_WORK ITEM_
Among these entries, how many lines contain "with"? Say the number and nothing else.

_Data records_
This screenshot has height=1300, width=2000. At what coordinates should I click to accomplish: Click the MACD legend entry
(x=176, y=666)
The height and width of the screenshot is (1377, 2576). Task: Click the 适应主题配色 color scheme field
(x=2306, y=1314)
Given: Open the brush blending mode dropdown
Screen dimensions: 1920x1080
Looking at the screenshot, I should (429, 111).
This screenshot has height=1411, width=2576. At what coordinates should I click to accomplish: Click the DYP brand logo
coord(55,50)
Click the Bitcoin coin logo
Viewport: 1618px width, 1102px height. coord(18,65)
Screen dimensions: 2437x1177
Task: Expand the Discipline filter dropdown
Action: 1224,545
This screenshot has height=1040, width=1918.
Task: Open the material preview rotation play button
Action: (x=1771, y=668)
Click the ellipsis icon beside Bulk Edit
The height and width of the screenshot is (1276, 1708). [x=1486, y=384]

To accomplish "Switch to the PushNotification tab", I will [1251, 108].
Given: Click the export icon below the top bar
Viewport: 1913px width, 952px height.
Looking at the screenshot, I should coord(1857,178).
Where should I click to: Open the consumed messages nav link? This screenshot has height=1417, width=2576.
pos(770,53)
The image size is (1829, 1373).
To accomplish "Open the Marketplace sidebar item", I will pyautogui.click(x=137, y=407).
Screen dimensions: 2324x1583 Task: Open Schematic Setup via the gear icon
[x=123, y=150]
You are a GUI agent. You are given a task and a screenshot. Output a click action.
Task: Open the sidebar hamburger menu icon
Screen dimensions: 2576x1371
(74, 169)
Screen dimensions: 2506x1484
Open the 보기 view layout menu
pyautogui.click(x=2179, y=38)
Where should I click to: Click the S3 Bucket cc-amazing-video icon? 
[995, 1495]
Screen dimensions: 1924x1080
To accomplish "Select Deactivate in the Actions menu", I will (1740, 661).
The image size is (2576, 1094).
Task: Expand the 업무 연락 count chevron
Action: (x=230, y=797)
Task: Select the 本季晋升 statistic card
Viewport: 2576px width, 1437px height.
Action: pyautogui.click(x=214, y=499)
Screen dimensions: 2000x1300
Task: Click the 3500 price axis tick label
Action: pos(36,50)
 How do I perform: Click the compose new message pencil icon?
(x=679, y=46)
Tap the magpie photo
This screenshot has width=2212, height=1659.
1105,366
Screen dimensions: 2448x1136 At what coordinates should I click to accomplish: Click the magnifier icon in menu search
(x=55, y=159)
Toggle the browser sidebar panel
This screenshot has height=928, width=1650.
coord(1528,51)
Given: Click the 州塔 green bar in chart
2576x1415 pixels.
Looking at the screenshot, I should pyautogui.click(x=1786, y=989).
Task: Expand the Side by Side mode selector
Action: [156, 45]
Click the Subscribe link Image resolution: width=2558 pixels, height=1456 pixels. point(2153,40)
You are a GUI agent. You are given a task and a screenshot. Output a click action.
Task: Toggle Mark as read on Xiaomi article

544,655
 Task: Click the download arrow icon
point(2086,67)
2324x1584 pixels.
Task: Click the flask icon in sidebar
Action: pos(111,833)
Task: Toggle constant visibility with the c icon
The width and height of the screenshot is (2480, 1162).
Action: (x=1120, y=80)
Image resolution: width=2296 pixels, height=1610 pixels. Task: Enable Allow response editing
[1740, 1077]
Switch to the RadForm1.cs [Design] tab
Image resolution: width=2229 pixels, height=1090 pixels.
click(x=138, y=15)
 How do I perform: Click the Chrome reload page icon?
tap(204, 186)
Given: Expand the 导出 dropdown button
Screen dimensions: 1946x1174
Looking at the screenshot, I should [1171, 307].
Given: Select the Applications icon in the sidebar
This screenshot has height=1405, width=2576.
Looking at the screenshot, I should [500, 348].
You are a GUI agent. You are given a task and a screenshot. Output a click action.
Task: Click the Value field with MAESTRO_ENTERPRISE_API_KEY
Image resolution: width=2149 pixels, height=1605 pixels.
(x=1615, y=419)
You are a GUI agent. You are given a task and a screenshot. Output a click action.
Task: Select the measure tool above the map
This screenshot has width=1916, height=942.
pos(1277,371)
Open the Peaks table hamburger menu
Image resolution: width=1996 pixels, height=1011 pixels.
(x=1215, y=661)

_FINISHED TASK_
2